• _Bitte bearbeiten_
a: Kannst du im Text über die Gedenkstätte den Absatz, der mit „Wer täglich durch die Innenstadt geht“ beginnt, knapper fassen, ohne seine wesentlichen Fakten zu verlieren?
b: Kannst du den Text über die Gedenkstätte im Anschluss an seinen letzten Satz weiterschreiben?

Das „Danach“: Gedenken | Freiwillige | Verluste

Wer täglich durch die Innenstadt geht, sieht fast 400 Gesichter von Soldaten, die im russischen Angriffskrieg ihr Leben verloren haben. Mitten in der Stadt ist eine öffentliche Gedenkstätte entstanden. Tod und Leben treffen hier unmittelbar aufeinander: Es herrscht reges Treiben, Cafés und städtische Einrichtungen sind geöffnet, junge Menschen gehen spazieren. Die Kinder der Soldaten kommen zu den Porträts, um „ihren Papa zu sehen“. Für die Familien der vermissten Soldaten ist es der einzige Ort, an dem sie sich an ihre Angehörigen erinnern können.

• _Verfügbare Daten_

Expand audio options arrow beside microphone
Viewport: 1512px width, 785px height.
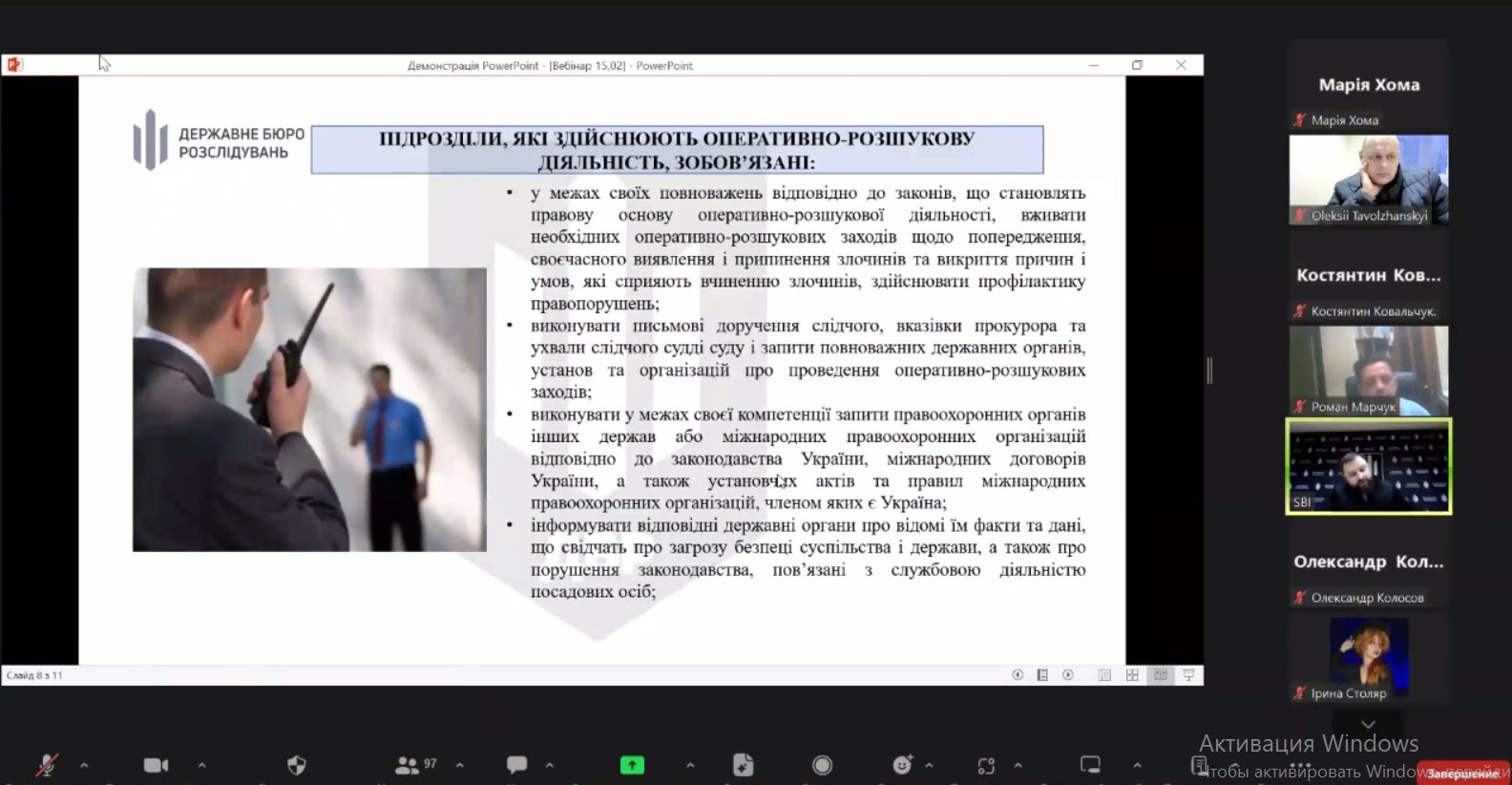point(84,765)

• _Schriftliche Antworten_
a: Mitten in der Innenstadt ist eine öffentliche Gedenkstätte mit fast 400 Porträts von Soldaten entstanden, die im russischen Angriffskrieg gefallen sind. Hier treffen Tod und Leben aufeinander, denn ringsum herrscht Alltag mit geöffneten Cafés, städtischen Einrichtungen und Spaziergängern. Kinder kommen zu den Porträts, um ihren Papa zu sehen. Für die Familien vermisster Soldaten ist es der einzige Ort des Erinnerns.

b:
„Die Straße der gefallenen Helden“, Fotos: Oleksandr Savenko

Nach dem russischen Angriff wurden fast alle Bewohner:inneen von Chmelnyzkyj zu Freiwilligen: In ihrem Alltag empfangen sie geflüchtete Menschen am Bahnhof und versorgen sie mit Essen und Wasser, sammeln Kleidung und Haushaltsgegenstände, bieten kostenlose psychologische Betreuung an, backen Kuchen für Flüchtlinge und Soldaten, flechten Tarnnetze und organisieren für die Armee alles von Socken bis zu Autos. Vor allem Kinder leiden unter der Situation. Manche sind aus besetzten, bombardierten und zerstörten Dörfern und Städten geflohen. Andere sehen ihre Väter nur über Videoanrufe, weil diese seit zwei Jahren im Krieg sind. Einige haben Explosionen in der Nähe ihrer Häuser erlebt. Bei Luftalarm und Beschuss suchen sie oft täglich Schutz. Etwa 400 Kinder der Stadt Chmelnyzkyj haben ihre Eltern im Krieg verloren oder sind in Gefangenschaft. Bei Raketenangriffen auf die Stadt wurden 100 Zivilisten verletzt, darunter auch Kinder.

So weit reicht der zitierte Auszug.